Legislative roundup: Migrants, abortion on House agenda

Bill to create charter board moves forward

lbonner@newsobserver.com May 1, 2013 

A state House committee approved a bill prohibiting sex-selective abortions over protests from doctors that it was too vague and from Asian-American women who said it was based on racial stereotypes.

It now goes to the House floor for a vote.

Under the bill, doctors would face lawsuits and fines for performing abortions for women seeking them because of the gender of the fetus.

What has been a problem in other nations has come to the United States, said Barbara Holt, executive director of N.C. Right to Life. “It’s becoming a concern in our nation as well with the number of immigrants that come to this country,” she said.

Critics said the bill isn’t needed because there’s no evidence that sex-selective abortions are a problem in the state.

Jina Dhillon, president of North Carolina Women United, said the bill’s supporters are pursuing more abortion limits under the guise of gender equality.

Proponents are “throwing around cultural stereotypes about Asian women” and “paying lip service to the words ‘gender equality,’ and they’re claiming they have a solution to this alleged problem,” she said.
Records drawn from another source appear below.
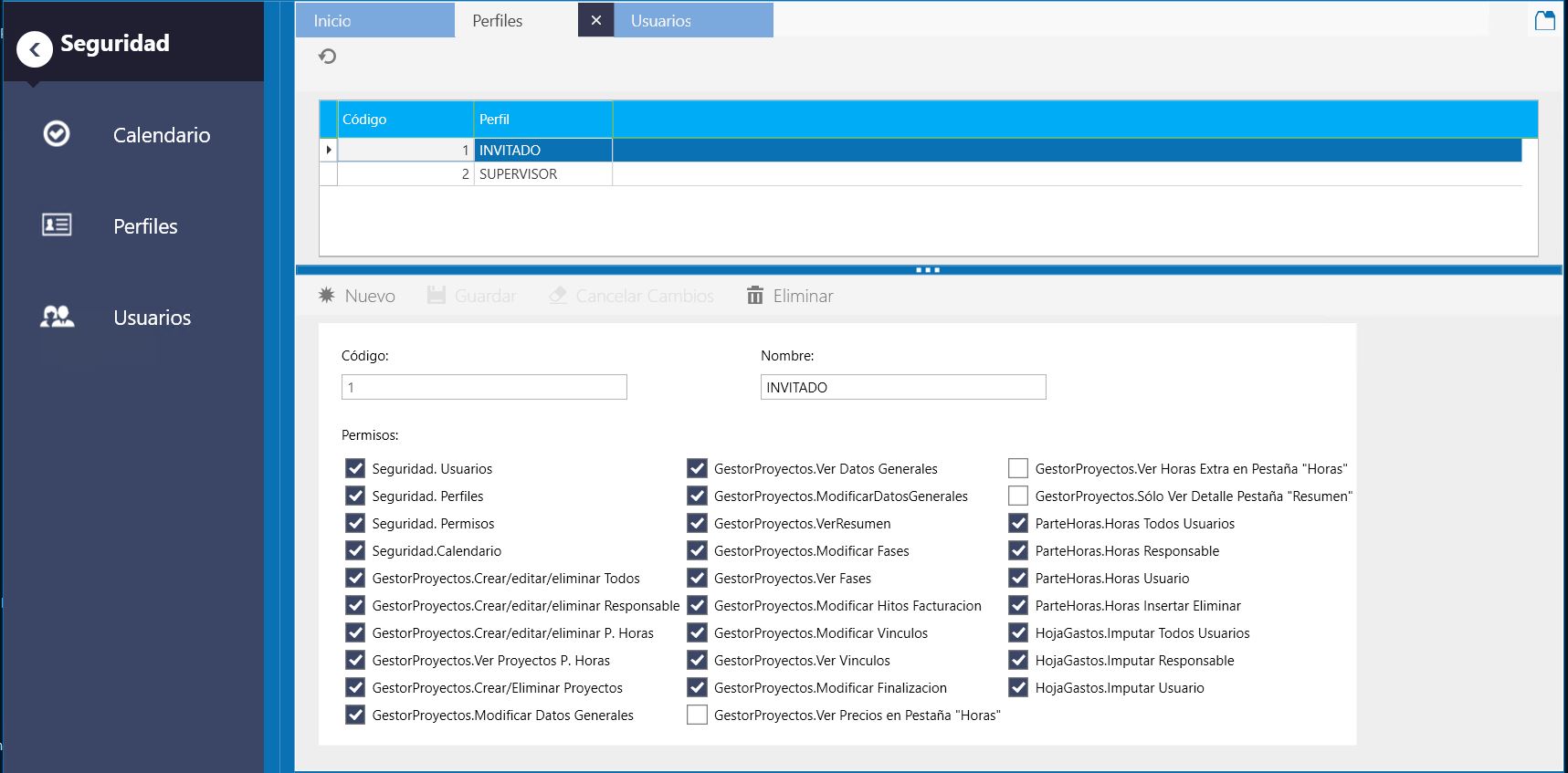The image size is (1568, 773).
Task: Toggle HojaGastos.Imputar Usuario checkbox
Action: 1018,687
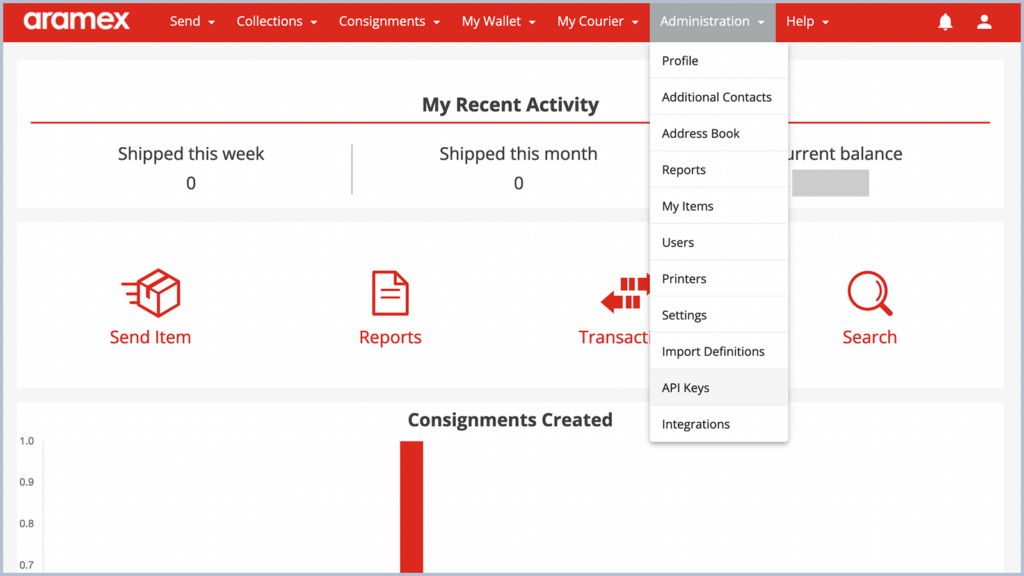Click the Reports document icon

click(390, 292)
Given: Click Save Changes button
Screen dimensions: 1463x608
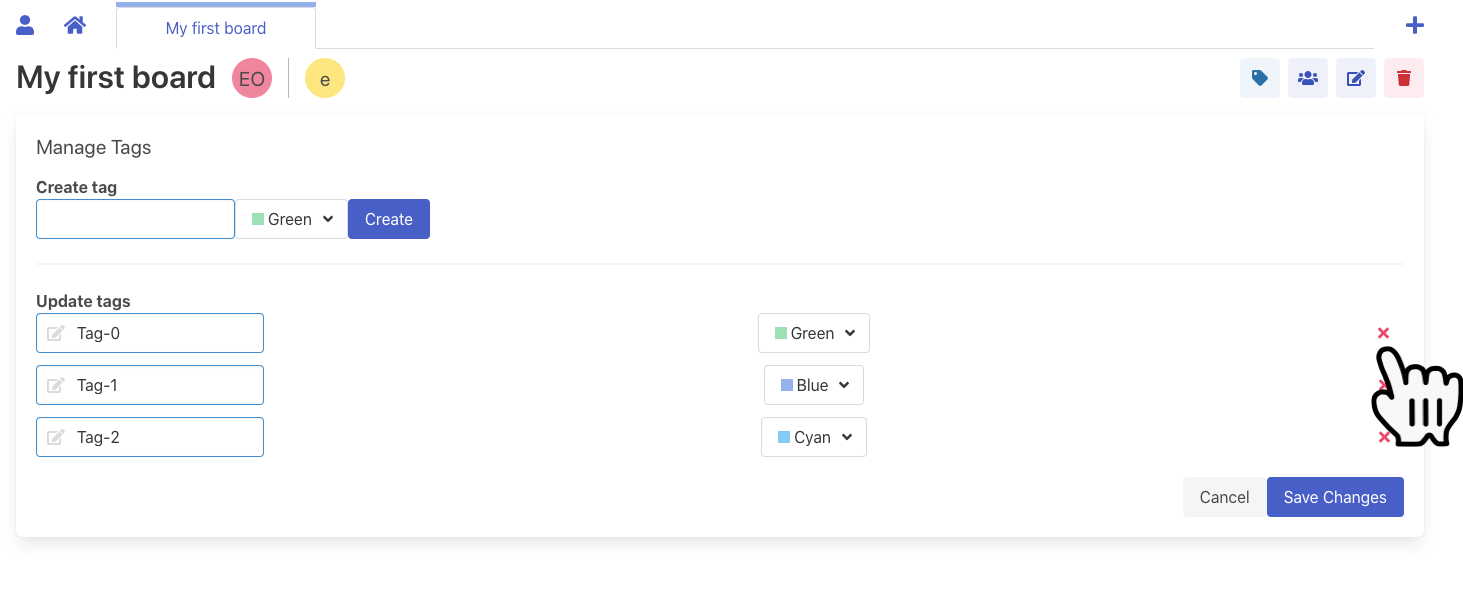Looking at the screenshot, I should [1334, 497].
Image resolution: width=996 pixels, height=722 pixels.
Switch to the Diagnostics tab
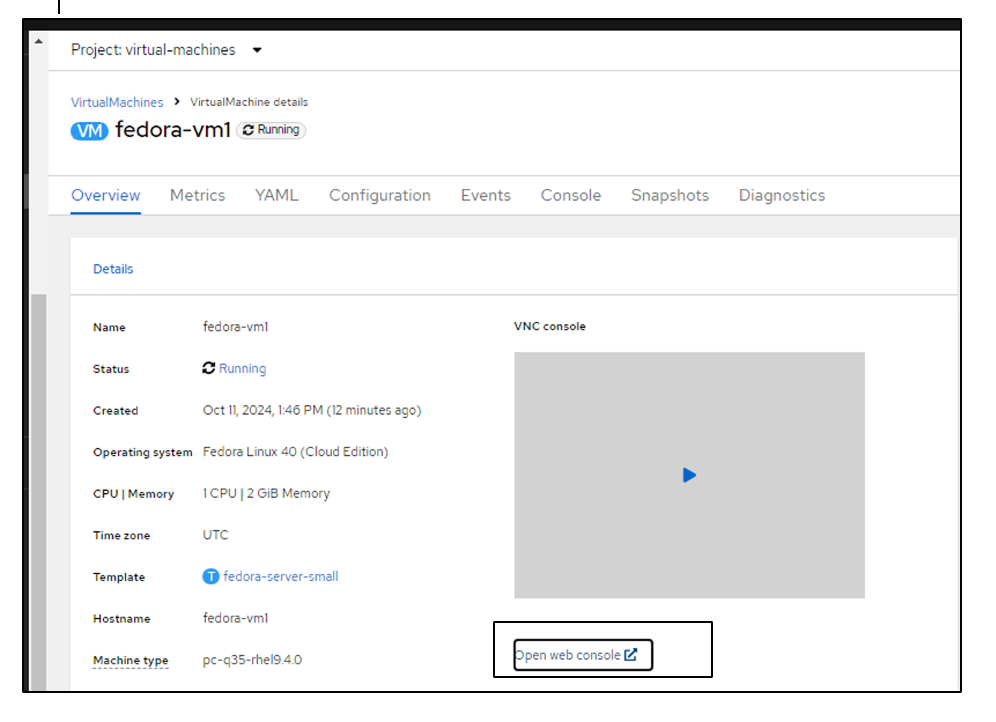coord(782,195)
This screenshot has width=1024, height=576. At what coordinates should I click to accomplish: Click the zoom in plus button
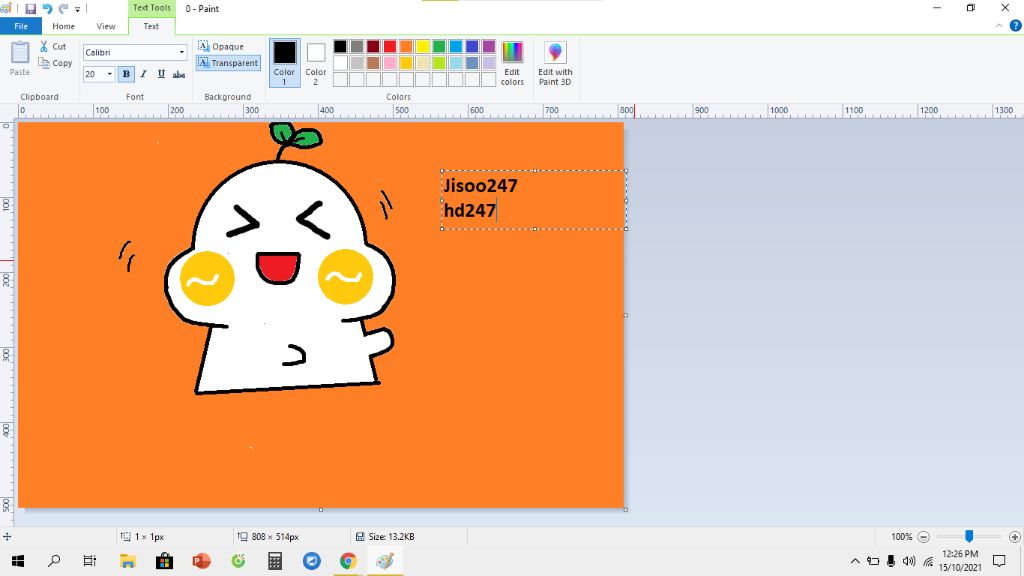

Dr. Joshua Nitsche, an OB/GYN from Winston-Salem, said the bill’s vagueness will force doctors to ask “extreme and interrogative-type questions” to make certain that gender selection is not a significant factor in the woman’s decision.

Tami Fitzgerald, executive director of the N.C. Values Coalition and a bill supporter, said doctors won’t have to grill women to detect a gender selection motive. In fact, she said, doctor’s don’t even have to ask about sex selection.

Staff writer Lynn Bonner

Charter School Board legislation advances

A bill setting up a state board governing charter schools cleared a Senate committee on its way to a full Senate vote.

The bill has been changed to require teachers in grades 6-12 to have college degrees if they’re teaching math, science, social studies or language arts. A previous version would have allowed schools to hire teachers without college degrees for all grades and subjects.

State Board of Education Chairman Bill Cobey said he has concerns about whether having a board separate from the State Board of Education governing public schools violates the constitution.

But under the bill, the State Board can overrule a charter board decision with a three-fourths vote.

Jerry Tillman, the bill’s sponsor, said some lawyers say that will be enough to have the measure pass constitutional muster.

“I would hope that we will be trusted to govern charter schools in addition to the traditional public schools,” Cobey said.

Staff writer Lynn Bonner

House approves tougher immigration bill

A House panel rejected Democratic attempts to weaken a major immigration bill Wednesday, approving the measure to authorize Arizona-style police powers and give driving permits to those here illegally.

The 9-3 vote in the Judiciary Subcommittee included a few Democrats who favored a revised version, which came after the original bill drew serious opposition.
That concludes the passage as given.